[elrepo] nvidia plugin slow
Steve Cleveland
Steve.Cleveland at oregonstate.edu
Fri May 31 19:18:40 EDT 2019
On 5/31/19 1:18 PM, Phil Perry wrote:
> On 31/05/2019 00:18, Steve Cleveland wrote:
>> I've been seeing lately that yum has been running very slow on some
>> machines. I did some testing disabling repos and then plugins. The
>> combination of elrepo being enabled, nvidia plugin being enabled and
>> an nvidia GPU being present seems to be causing the problem. That
>> makes sense as the plugin needs the repo and the hardware to function.
>>
>> Example:
>>
>> # time yum search kmod-nvidia --disableplugin=nvidia
>> Loaded plugins: fastestmirror
>> Loading mirror speeds from cached hostfile
>> =========================== N/S matched: kmod-nvidia
>> ===========================
>> kmod-nvidia.x86_64 : nvidia kernel module(s)

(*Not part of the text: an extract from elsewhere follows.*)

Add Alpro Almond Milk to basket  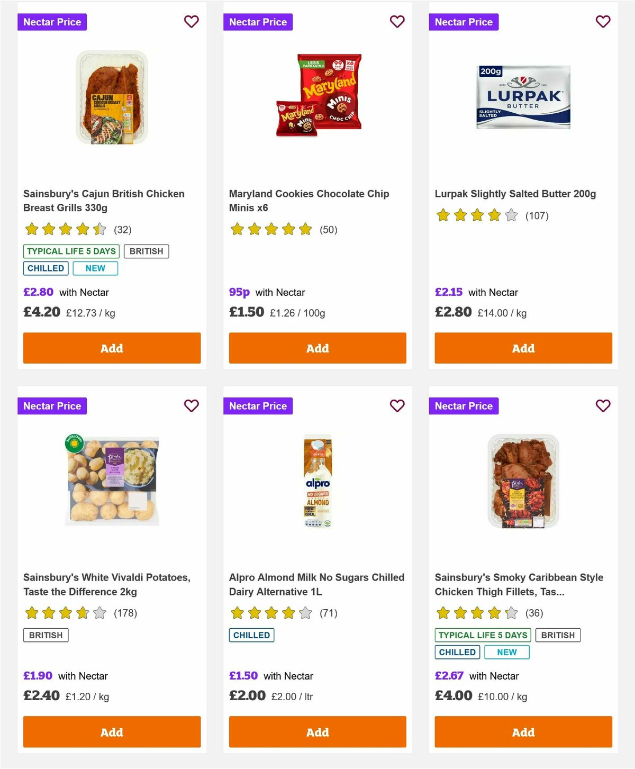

>> kmod-nvidia-340xx.x86_64 : nvidia-340xx kernel module(s)
>> kmod-nvidia-390xx.x86_64 : nvidia-390xx kernel module(s)
>>
>> Name and summary matches only, use "search all" for everything.
>>
>> real 0m0.569s
>> user 0m0.396s
>> sys 0m0.172s
>>
>> # time yum search kmod-nvidia
>> Loaded plugins: fastestmirror, nvidia
>> Loading mirror speeds from cached hostfile
>> =========================== N/S matched: kmod-nvidia
>> ===========================
>> kmod-nvidia.x86_64 : nvidia kernel module(s)
>> kmod-nvidia-340xx.x86_64 : nvidia-340xx kernel module(s)

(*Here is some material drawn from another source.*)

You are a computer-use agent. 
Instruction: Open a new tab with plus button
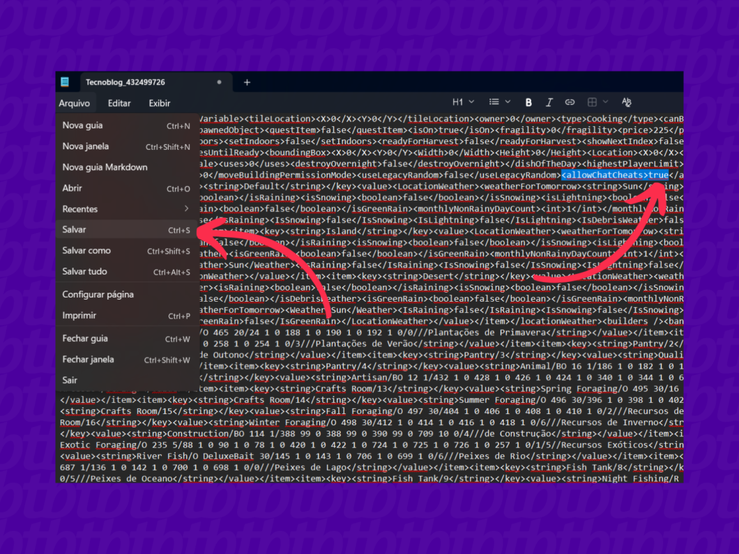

>> kmod-nvidia-390xx.x86_64 : nvidia-390xx kernel module(s)
>>
>> Name and summary matches only, use "search all" for everything.
>>
>> real 0m41.644s
>> user 0m40.973s
>> sys 0m0.564s
>>
>> From half a second to 40 seconds. Is there a way to for me to debug
>> what's happening? I assume this is not expected behavior? I haven't
>> noticed it in the past.
>>
>> Thanks,
>>
>> - Steve
>>
>
> Hi Steve,
>
> For reference, here's what I see on my system with nvidia hardware:
Thank you for the thorough reply! Responses are inline.
>
> # time yum search kmod-nvidia --disableplugin=nvidia
> Loaded plugins: fastestmirror, langpacks, product-id,
> search-disabled-repos, subscription-manager
> Loading mirror speeds from cached hostfile
> * elrepo: mirrors.coreix.net
> * epel: fedora.cu.be
> * nux-dextop: mirror.li.nux.ro
> ============================== N/S matched: kmod-nvidia
> ==============================
> kmod-nvidia.x86_64 : nvidia kernel module(s)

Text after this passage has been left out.